*** Opening Exercise data ***

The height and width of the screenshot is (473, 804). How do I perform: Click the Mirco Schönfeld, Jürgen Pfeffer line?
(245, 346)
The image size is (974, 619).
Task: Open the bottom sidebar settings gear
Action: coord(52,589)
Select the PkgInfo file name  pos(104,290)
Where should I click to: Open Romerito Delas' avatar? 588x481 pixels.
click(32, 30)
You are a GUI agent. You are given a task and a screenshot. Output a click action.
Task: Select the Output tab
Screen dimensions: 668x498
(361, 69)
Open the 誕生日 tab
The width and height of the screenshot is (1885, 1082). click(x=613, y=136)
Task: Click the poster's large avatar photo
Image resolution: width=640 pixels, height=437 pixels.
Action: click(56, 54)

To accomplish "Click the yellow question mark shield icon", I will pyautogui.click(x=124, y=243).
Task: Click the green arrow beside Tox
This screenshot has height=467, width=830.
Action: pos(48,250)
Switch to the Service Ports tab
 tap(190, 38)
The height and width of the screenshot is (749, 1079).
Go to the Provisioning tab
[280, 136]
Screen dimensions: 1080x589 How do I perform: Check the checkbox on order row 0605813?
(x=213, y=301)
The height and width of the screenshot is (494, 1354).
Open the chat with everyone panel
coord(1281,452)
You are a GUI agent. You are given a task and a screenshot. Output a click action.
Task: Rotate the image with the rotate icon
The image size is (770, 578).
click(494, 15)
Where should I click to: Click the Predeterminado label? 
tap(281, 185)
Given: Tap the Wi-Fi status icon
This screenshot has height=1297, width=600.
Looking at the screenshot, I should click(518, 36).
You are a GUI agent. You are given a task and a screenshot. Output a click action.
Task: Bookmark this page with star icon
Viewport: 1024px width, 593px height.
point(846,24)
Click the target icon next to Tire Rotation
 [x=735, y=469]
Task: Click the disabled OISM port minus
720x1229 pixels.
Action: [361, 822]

*** Closing Exercise data ***

Task goal: Everything from the line with "Click the target icon next to Tire Rotation" to the last line of the entries is to be written out exactly; omit all earlier lines.

Exercise solution:
Click the target icon next to Tire Rotation
 [x=735, y=469]
Task: Click the disabled OISM port minus
720x1229 pixels.
Action: [361, 822]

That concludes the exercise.